*DESCRIPTION OF THE TASK*:
Lines from the listing that hold the string "screenshot" are what you should return.

*DATA TO PROCESS*:
┌──

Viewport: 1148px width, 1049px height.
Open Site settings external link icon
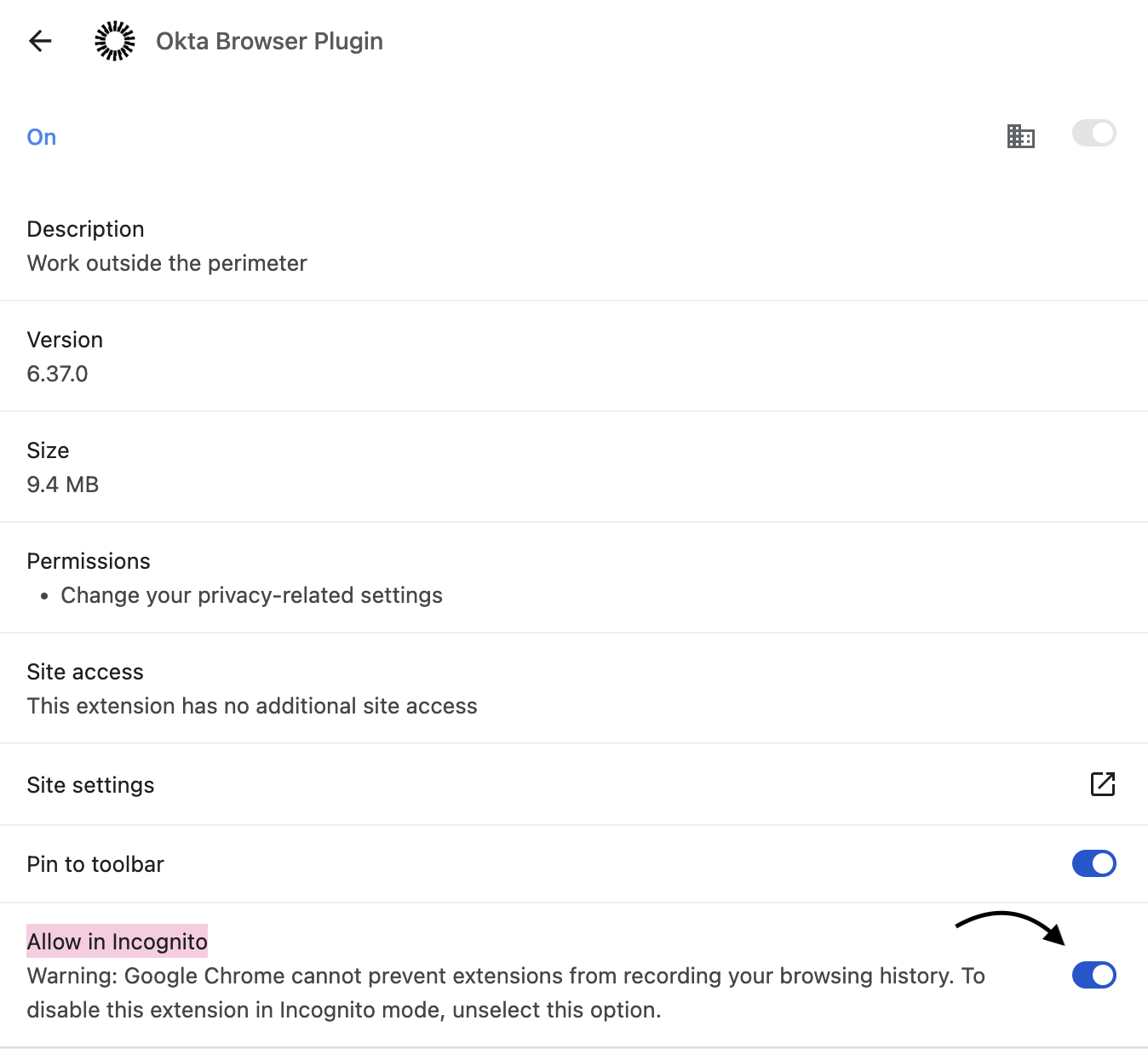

└──
┌──

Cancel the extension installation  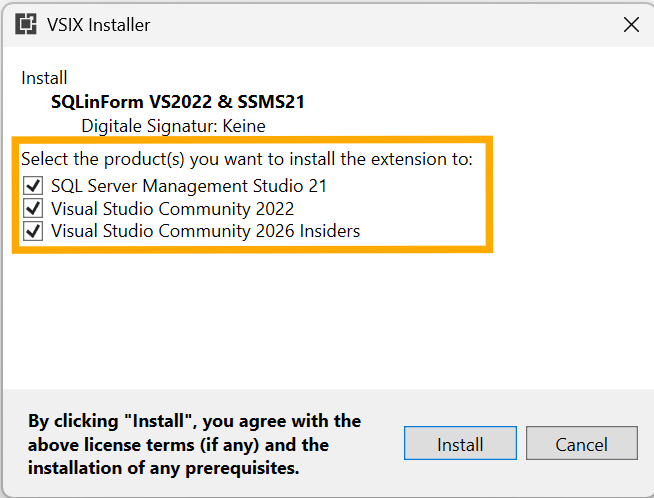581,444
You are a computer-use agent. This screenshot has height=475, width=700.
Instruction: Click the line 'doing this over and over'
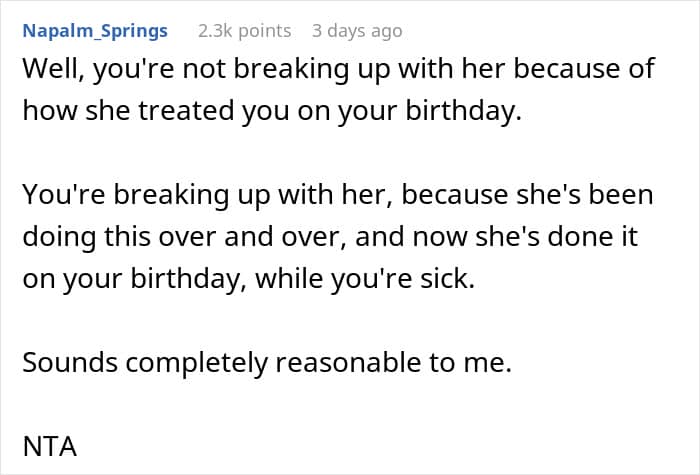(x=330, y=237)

└──
┌──

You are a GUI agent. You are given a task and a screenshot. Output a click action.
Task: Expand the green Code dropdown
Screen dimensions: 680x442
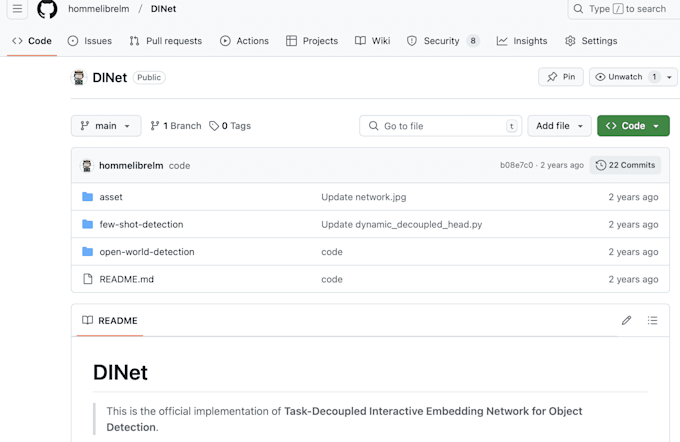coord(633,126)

└──

*RESULT BELOW*:
You are a computer-use agent. This screenshot has height=475, width=700.
You are a GUI agent. You are given a task and a screenshot. Output a click action.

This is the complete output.